- Objectif -
Peux-tu recopier mot pour mot le passage qui va de la ligne contenant « Image resolution: width=522 » jusqu'à celle contenant « Click the checkpoint », ces deux lignes comprises, sans y inclure les images ?

- Données fournies -
---

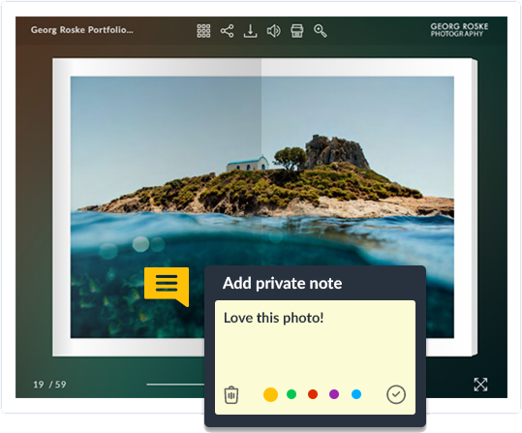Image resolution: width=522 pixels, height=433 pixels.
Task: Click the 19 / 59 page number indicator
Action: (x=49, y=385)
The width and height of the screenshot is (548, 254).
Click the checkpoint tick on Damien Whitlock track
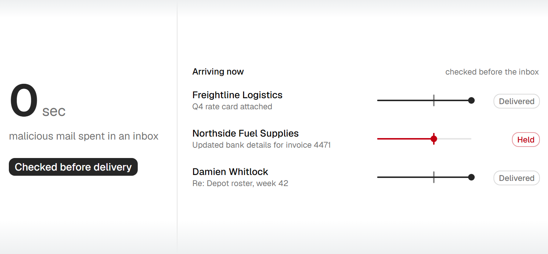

---

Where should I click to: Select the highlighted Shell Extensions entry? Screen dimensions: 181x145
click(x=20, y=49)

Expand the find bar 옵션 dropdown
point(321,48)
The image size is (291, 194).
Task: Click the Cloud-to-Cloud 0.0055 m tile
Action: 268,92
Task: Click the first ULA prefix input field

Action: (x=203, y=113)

---

- Corrigé -
Image resolution: width=522 pixels, height=433 pixels.
Task: Click the 19 / 59 page number indicator
Action: (x=49, y=385)
The width and height of the screenshot is (548, 254).
Click the checkpoint tick on Damien Whitlock track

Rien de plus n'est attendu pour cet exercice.